It seems a couple of months is a long time in banking terms. Last up we had a good set of results from Barclays, who we don't own. This time around it was RBS, and we own above 70% of them.
The results were good enough to have Robert Peston declaring that the worst is over. I am not so sure we are getting the right messages.
RBS's results showed it generated record income over the first 3 months of £9.7bn - very similar to Barclays. The amazing recovery in performance came from a stunning performance in the RBS Investment Banking arm. Again, very similar to Barclays. Perhaps the most amazing is that RBS has managed to hold onto and even gain some new customers. Naturally, most of this income was wiped out by write offs for loans, investments and bad debts - around £5.7bn of them. The end result was a small loss of £44m which would have been 50% less if there had not been pension top ups for Goodwin and the Deputy CEO.
At this point Peston coos that RBS is on the road to recovery which he believes is good for us as we will see our 70% stake bring us a profit at some point.
The Devil Is In The Detail
With the income at RBS and Barclays riding against the markets, there has to be warning bells about how these banks are again making their money. The FSA should be all over these results and understanding exactly what sort of deals have beat the markets and made serious money when everyone around is struggling. It really is not rocket science but it has to be that the banks are up to their old tricks again of conjuring massive profits out of nowhere.
I don't pretend to know enough about investment banking to understand whether these are good profits or bad but my instinct tells me we should be scrutinising every transaction and deal to drill down to the detail so that we are satisfied that the profits are real and sustainable.
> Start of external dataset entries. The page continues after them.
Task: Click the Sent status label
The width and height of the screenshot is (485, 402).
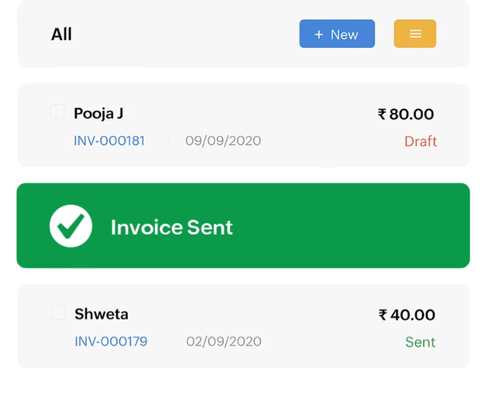Action: pyautogui.click(x=420, y=342)
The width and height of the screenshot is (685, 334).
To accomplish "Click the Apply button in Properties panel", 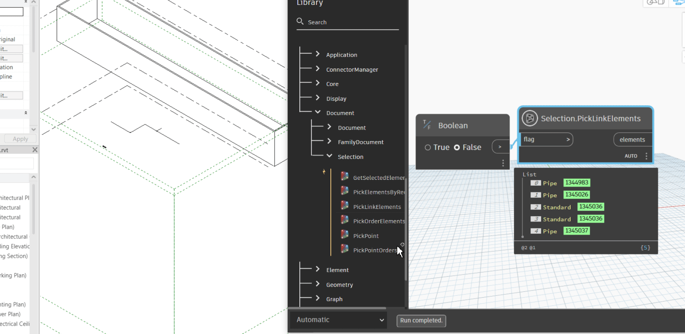I will (20, 139).
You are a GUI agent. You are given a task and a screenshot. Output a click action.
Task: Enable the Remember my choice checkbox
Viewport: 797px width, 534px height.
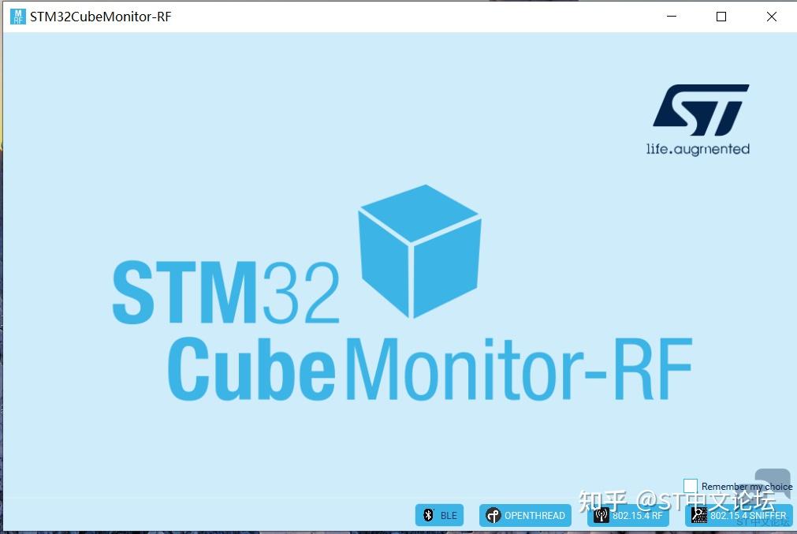click(690, 485)
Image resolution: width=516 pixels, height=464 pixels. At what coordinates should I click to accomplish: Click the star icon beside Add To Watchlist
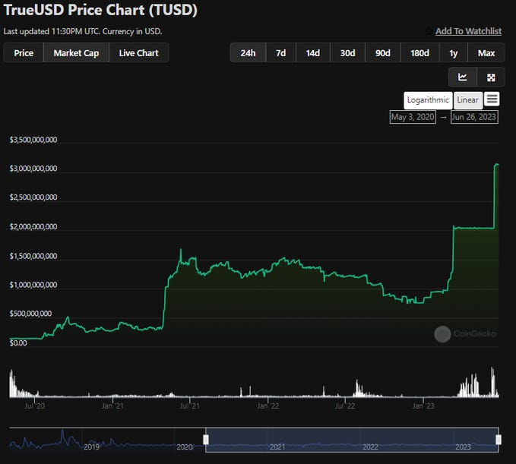[429, 32]
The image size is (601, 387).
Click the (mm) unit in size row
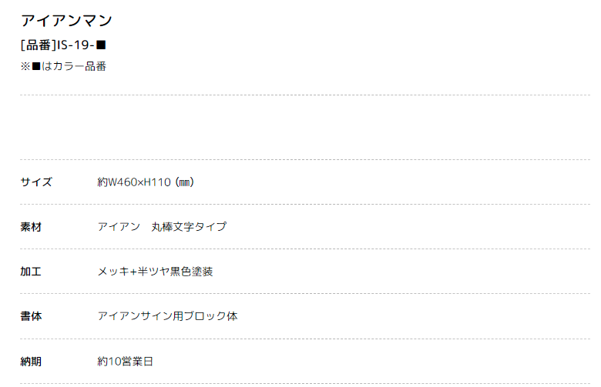pos(184,182)
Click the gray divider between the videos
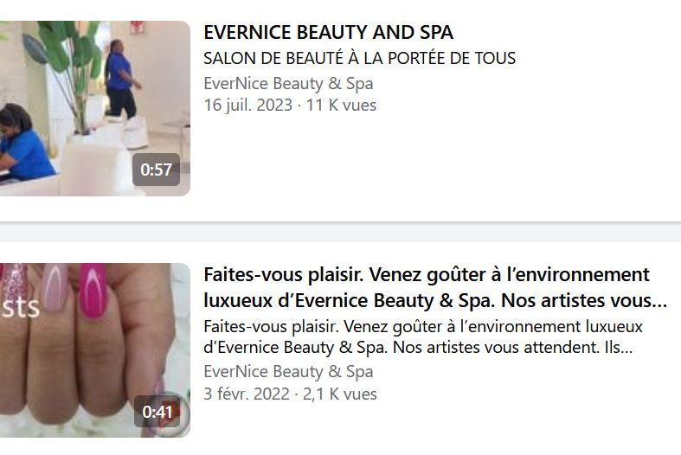The width and height of the screenshot is (681, 455). [341, 232]
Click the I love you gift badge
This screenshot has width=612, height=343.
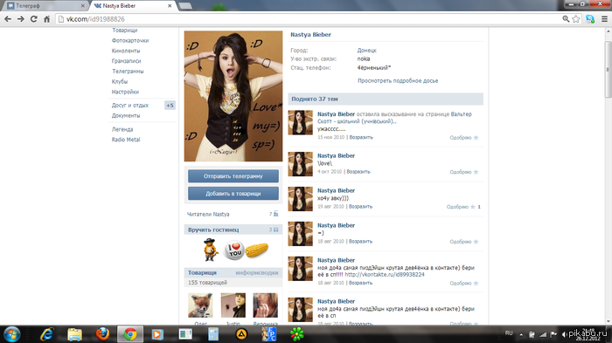point(234,250)
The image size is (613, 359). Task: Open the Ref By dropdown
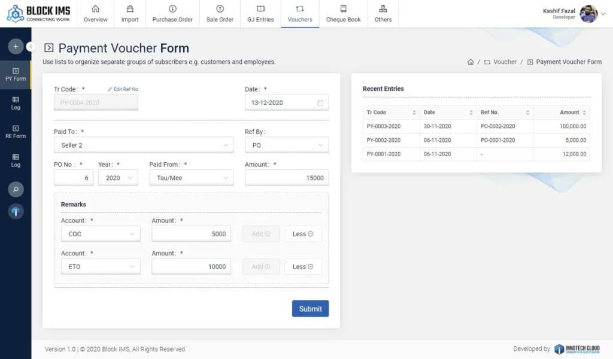(287, 145)
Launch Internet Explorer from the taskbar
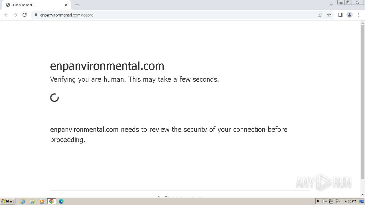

The issue has always been that now we have rescued the system, we have to stop them from going back to what they did before because the country, the taxpayers, and industry simply cannot afford a repeat of the disaster of the last 12 months.
Warning bells are sounding in my head. I think we are setting ourselves up for another future crash of similar proportions. We have let the banks carry on without significant reform or augmenting the regulatory bodies. In fact, very little has changed at all.